-- Begin Text segment --
Semiempirical and MACE method comparison

Status date: 2026-06-04. This note compares the fast-method surface in vibe-qc for development and production planning: DFTB0/SCC-DFTB, GFN2-xTB, PM6/OM1/OM2/OM3, MSINDO, and MACE. It is intentionally conservative: a method can be executable and still not be production-validated.

Abstract

vibe-qc now contains two different kinds of fast energy engines. The semiempirical engines are electronic-structure methods implemented inside vibe-qc. They build Hamiltonians, solve SCF-like equations when required, and can expose electronic quantities such as densities or charges. MACE is different: it is an external pre-trained machine-learning interatomic potential (MLIP). It predicts a DFT-fitted potential-energy surface from a neural network and provides no wavefunction, orbitals, density, or charge model.

The production conclusion is therefore not “which method is best” but “which method is valid for this question.” Use MACE for fast structures, forces, stress, molecular dynamics, and relaxations inside a trained domain. Use MSINDO when the system lies inside its validated molecular scope and a semiempirical electronic model is needed. Use OM2/OM3 (and PM6, within its documented integral-model residuals) for molecular NDDO work. Use DFTB as a screening and preoptimization tool. Treat GFN2-xTB and OM1 as experimental until their gates lift.
-- End Text segment --
Reproduce the full method comparison note word for word. The material that comes next has no connection to the method comparison note.
-- Begin Entries provided --
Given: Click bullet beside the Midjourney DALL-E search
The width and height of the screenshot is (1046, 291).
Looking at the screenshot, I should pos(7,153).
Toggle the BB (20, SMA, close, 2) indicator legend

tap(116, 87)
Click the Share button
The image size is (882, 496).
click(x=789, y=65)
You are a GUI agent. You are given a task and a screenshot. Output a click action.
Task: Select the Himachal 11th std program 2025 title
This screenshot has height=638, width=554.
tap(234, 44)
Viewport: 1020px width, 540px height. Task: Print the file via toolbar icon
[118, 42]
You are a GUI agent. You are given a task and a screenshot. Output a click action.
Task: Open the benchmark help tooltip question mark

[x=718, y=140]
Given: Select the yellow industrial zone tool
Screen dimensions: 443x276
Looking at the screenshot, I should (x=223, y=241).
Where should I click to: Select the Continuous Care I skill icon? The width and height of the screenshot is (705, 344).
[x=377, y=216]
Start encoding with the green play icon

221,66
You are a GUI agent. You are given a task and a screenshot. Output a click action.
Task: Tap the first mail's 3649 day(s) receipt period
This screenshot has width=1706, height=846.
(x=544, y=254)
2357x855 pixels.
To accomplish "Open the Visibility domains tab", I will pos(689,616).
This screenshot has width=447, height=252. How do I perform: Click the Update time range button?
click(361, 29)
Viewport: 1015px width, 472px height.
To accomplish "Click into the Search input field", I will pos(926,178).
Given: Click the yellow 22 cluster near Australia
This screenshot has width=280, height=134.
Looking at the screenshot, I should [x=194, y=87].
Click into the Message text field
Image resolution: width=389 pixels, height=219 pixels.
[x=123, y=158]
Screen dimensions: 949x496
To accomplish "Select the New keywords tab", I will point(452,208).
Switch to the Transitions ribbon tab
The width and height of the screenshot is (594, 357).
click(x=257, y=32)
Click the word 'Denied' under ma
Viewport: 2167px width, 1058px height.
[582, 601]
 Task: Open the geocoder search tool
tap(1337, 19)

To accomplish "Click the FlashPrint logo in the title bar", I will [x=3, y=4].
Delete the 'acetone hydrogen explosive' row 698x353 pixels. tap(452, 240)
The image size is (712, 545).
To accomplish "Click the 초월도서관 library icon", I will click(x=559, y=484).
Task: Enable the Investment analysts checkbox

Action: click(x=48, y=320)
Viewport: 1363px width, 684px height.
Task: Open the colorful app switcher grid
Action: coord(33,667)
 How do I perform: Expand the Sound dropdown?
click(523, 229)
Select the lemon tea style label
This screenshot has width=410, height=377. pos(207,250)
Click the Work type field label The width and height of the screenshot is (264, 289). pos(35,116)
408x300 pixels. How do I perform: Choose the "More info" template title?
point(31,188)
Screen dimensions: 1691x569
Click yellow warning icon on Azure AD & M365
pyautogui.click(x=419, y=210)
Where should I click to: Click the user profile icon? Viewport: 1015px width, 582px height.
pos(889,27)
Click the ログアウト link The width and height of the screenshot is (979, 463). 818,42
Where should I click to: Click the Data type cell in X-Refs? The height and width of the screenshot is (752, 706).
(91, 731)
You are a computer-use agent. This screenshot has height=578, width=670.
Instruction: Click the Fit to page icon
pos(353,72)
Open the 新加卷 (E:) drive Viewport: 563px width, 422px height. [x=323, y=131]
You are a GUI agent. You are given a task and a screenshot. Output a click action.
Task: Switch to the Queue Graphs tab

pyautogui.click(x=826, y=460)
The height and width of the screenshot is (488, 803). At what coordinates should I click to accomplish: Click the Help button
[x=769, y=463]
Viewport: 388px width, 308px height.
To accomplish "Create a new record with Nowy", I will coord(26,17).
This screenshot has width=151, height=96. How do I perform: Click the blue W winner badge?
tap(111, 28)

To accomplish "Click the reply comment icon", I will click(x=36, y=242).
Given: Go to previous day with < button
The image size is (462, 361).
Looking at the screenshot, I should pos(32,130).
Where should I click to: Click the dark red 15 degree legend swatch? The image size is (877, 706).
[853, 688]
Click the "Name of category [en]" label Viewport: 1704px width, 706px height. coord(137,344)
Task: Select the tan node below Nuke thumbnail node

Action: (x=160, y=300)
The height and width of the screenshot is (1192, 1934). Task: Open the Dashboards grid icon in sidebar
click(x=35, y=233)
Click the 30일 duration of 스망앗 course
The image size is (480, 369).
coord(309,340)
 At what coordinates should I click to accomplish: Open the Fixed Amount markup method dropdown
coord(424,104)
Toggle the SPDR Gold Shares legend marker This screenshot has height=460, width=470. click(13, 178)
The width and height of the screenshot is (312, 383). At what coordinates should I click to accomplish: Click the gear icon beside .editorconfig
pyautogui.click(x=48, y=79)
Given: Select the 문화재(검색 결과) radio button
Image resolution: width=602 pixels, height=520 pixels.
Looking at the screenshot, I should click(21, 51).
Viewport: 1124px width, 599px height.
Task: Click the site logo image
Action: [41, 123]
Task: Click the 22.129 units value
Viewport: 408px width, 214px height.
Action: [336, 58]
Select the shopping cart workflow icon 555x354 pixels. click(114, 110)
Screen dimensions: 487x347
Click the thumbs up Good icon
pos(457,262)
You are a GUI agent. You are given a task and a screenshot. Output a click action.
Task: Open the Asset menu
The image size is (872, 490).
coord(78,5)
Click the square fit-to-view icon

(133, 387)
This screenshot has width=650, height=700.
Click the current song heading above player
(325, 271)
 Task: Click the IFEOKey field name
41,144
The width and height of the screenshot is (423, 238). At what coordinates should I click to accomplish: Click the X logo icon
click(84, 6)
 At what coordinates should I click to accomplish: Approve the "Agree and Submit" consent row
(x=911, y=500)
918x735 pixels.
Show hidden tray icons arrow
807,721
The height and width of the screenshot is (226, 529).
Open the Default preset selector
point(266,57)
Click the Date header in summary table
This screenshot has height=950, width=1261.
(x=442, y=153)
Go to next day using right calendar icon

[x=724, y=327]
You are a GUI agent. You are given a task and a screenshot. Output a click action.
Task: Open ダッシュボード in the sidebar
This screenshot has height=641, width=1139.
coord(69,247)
-- End Entries provided --
## Solution for this task
Semiempirical and MACE method comparison

Status date: 2026-06-04. This note compares the fast-method surface in vibe-qc for development and production planning: DFTB0/SCC-DFTB, GFN2-xTB, PM6/OM1/OM2/OM3, MSINDO, and MACE. It is intentionally conservative: a method can be executable and still not be production-validated.

Abstract

vibe-qc now contains two different kinds of fast energy engines. The semiempirical engines are electronic-structure methods implemented inside vibe-qc. They build Hamiltonians, solve SCF-like equations when required, and can expose electronic quantities such as densities or charges. MACE is different: it is an external pre-trained machine-learning interatomic potential (MLIP). It predicts a DFT-fitted potential-energy surface from a neural network and provides no wavefunction, orbitals, density, or charge model.

The production conclusion is therefore not “which method is best” but “which method is valid for this question.” Use MACE for fast structures, forces, stress, molecular dynamics, and relaxations inside a trained domain. Use MSINDO when the system lies inside its validated molecular scope and a semiempirical electronic model is needed. Use OM2/OM3 (and PM6, within its documented integral-model residuals) for molecular NDDO work. Use DFTB as a screening and preoptimization tool. Treat GFN2-xTB and OM1 as experimental until their gates lift.